TASK DESCRIPTION: Output the data unchanged and complete, minus the images.

DATASET EXCERPTS:
= Beginning of Section =

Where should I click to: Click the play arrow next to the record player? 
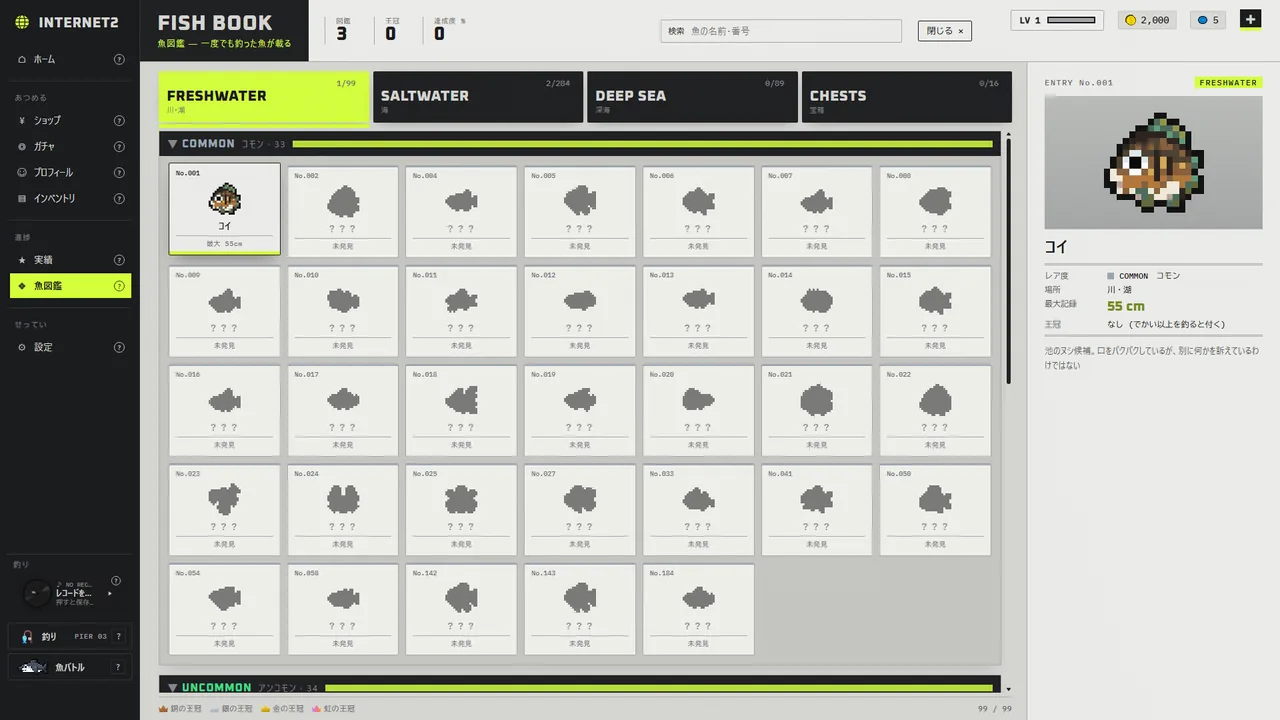109,593
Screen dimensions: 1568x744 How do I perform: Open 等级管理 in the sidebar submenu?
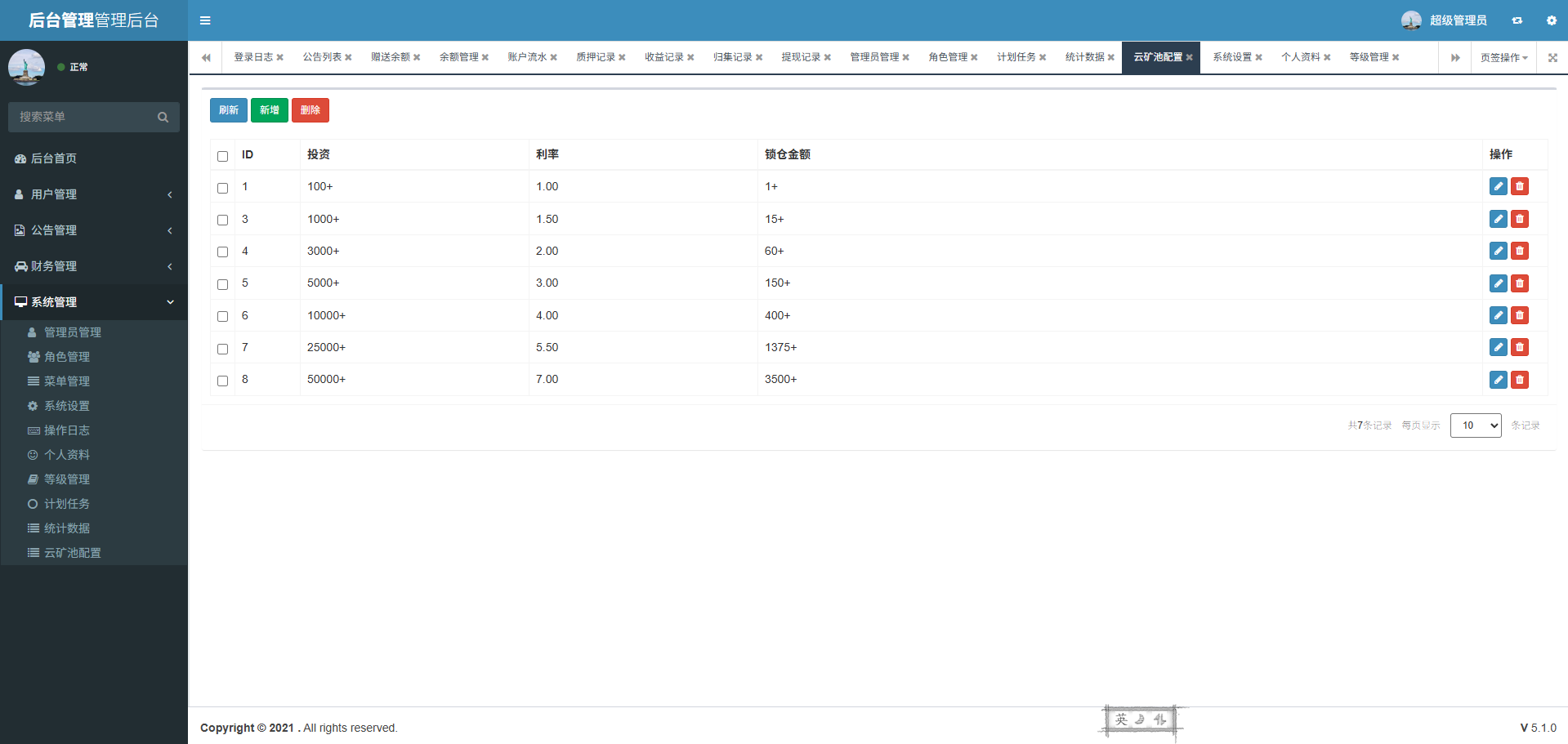click(x=67, y=479)

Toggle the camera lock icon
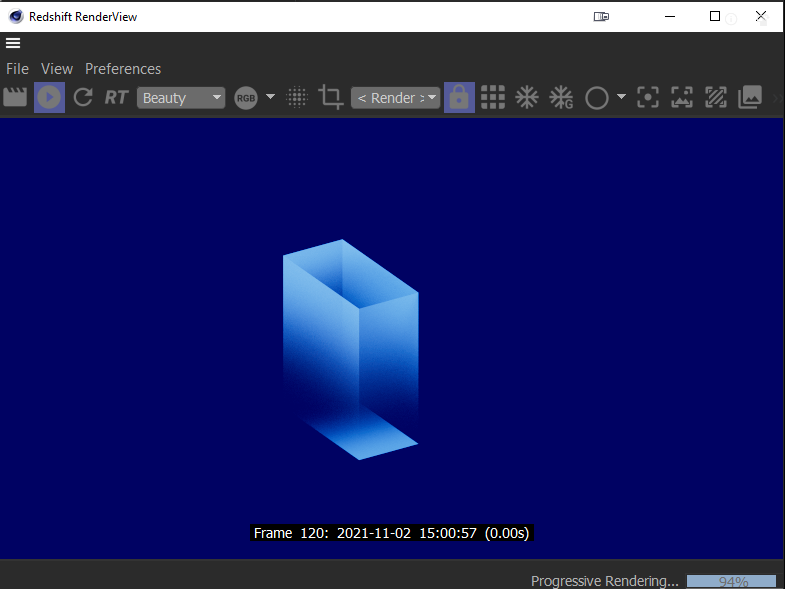(459, 97)
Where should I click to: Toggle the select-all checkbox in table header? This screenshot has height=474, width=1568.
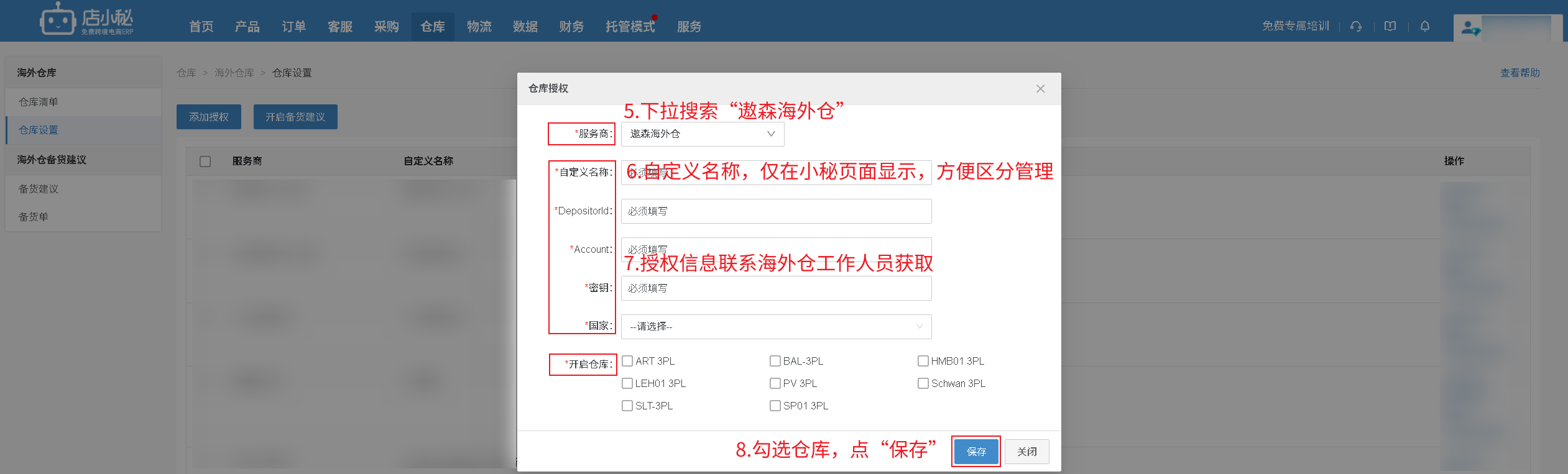(x=205, y=162)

= End of Section =

RESULT OF THIS EXERCISE:
Where should I click to: Click the play arrow next to the record player? 
109,593
Screen dimensions: 1568x744 How do I perform: Open 等级管理 in the sidebar submenu?
click(x=67, y=479)

Toggle the camera lock icon
(459, 97)
Where should I click to: Toggle the select-all checkbox in table header? This screenshot has height=474, width=1568.
(x=205, y=162)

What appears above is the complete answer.